The Performing Rights Society of Iceland is a non-profit collective rights management society that administers Icelandic copyright for music creators and publishers whose music is performed in public.

STEF membership

Persons eligible for STEF membership are those who are registered members of STEF's two member organisations: the Icelandic Songwriters' Association-ISA (FTT) and Society of Icelandic Composers (TÍ). Persons who are not members of either of these organisations may also become members of STEF if they authorise STEF to act as their representative. Non-affiliated members (those who are not members of these two organisations) are entitled to select one Board member and two members of the STEF Representative Council, which wields the ultimate authority within STEF, according to its Articles of Association. 

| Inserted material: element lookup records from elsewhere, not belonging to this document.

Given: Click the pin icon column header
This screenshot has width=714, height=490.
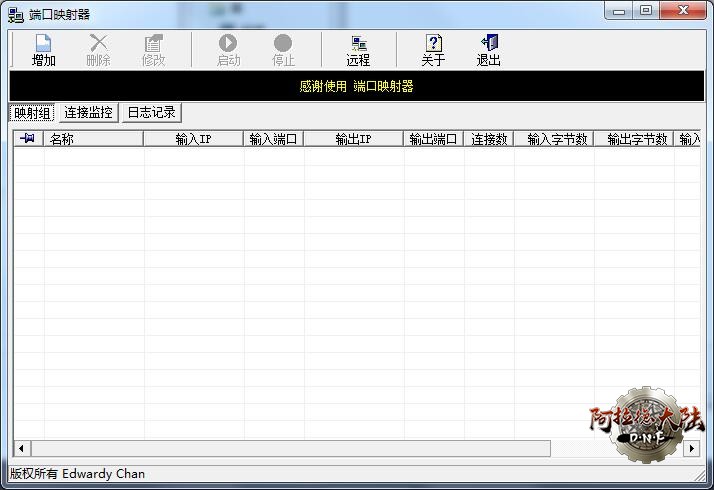Looking at the screenshot, I should (28, 139).
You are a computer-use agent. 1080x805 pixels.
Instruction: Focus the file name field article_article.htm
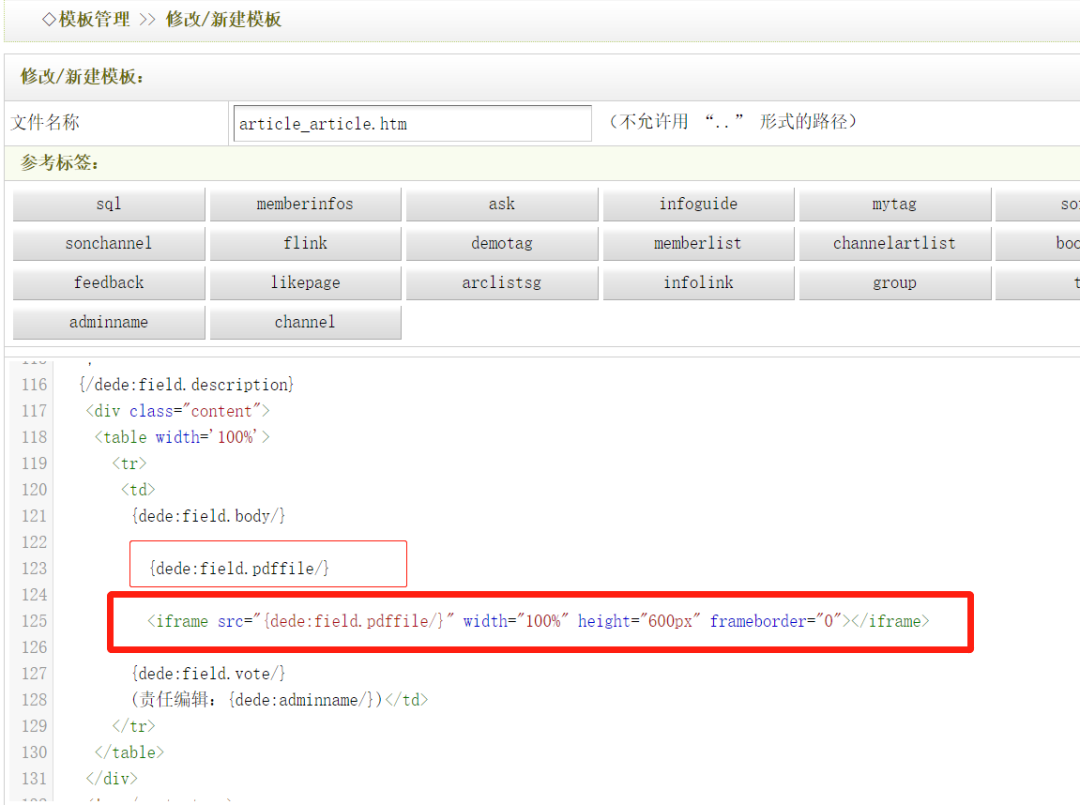[411, 124]
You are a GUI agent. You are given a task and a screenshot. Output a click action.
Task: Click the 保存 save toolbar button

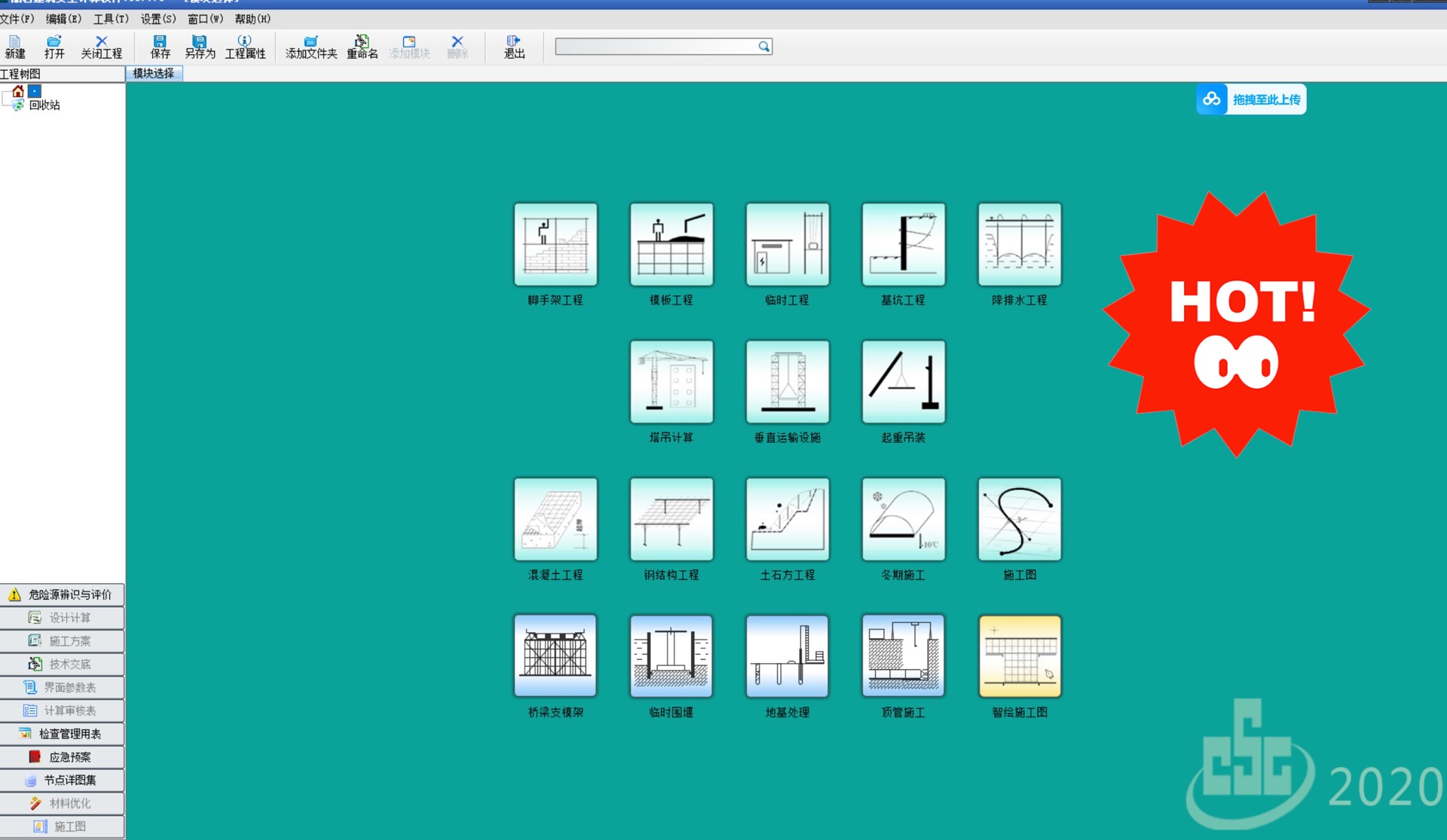160,47
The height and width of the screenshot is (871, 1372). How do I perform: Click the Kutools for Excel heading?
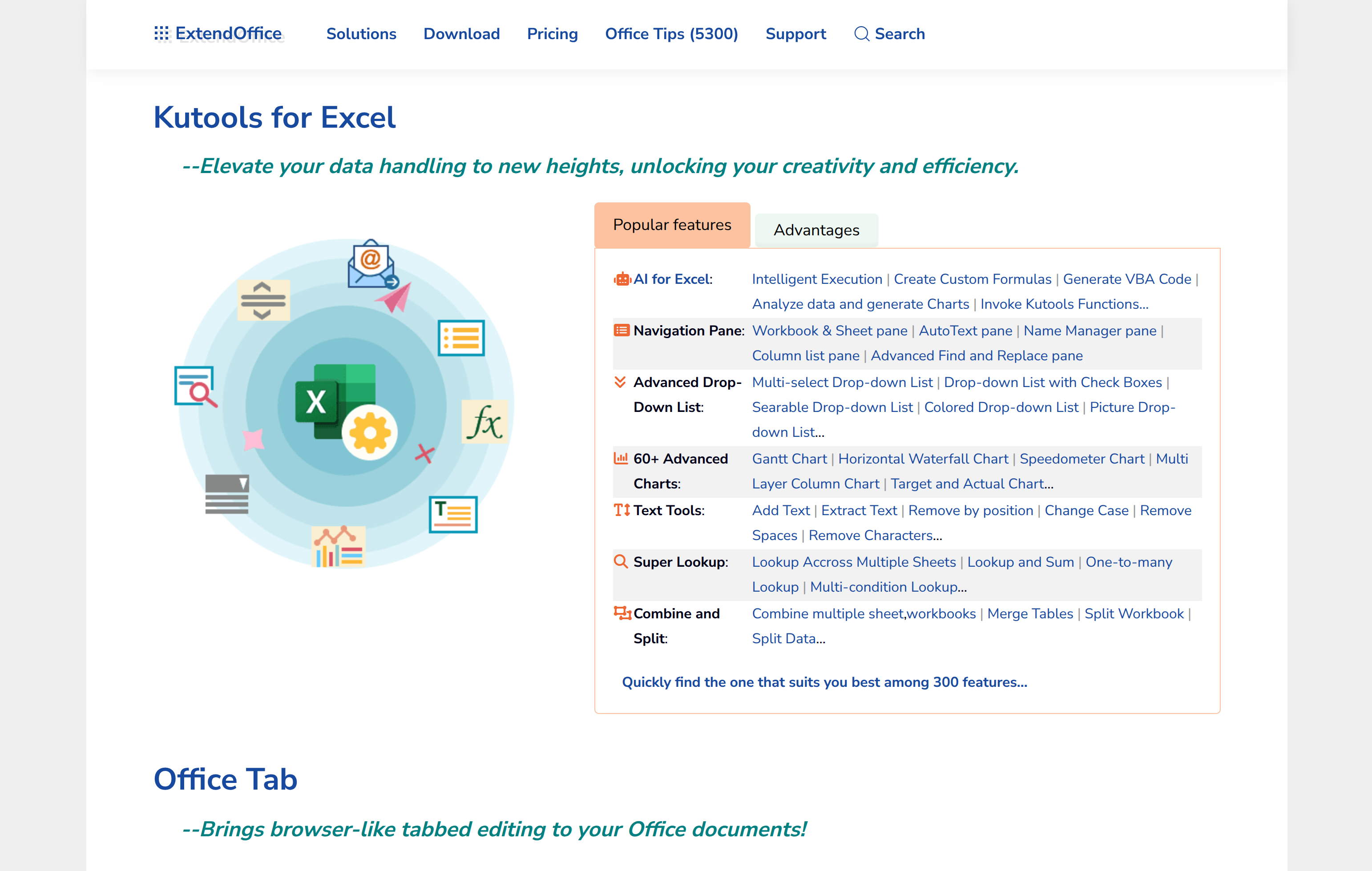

According to special certification from the Ministry of Education, Science, and Culture, STEF is authorised to collect royalties for performance of music and associated texts that are protected by the Copyright Act, irrespective of whether or not the association has been authorised to act as the music creator's representative. This also means that STEF is obliged to allocate the collected royalties to rights holders. STEF disburses royalties to over 1,000 rights holders each year.

STEF's tasks focus on three principal areas:

First, STEF attempts to protect and reinforce intellectual property rights in the field of music. In this area, STEF formulates policy by which its members are bound.

Second, STEF collects royalties for public performance of musical compositions. STEF has concluded contractual agreements with most entities that perform music, such as radio stations, television stations, theatres, movie theatres, shops, hair saloons etc. STEF collects fees from other parties according to its standard tariff. This is a prominent aspect of the association's activities. Several hundred parties pay royalties to STEF.

STEF's third main function is to allocate the collected royalties to the appropriate rights holders after deducting the association's operating expenses. Allocation is made according to information on what works have been performed – for example, on the radio – and an attempt is made to have this information as accurate as possible without incurring immoderate expense in gathering information, so that rights holders ultimately receive the maximum possible royalty allocation.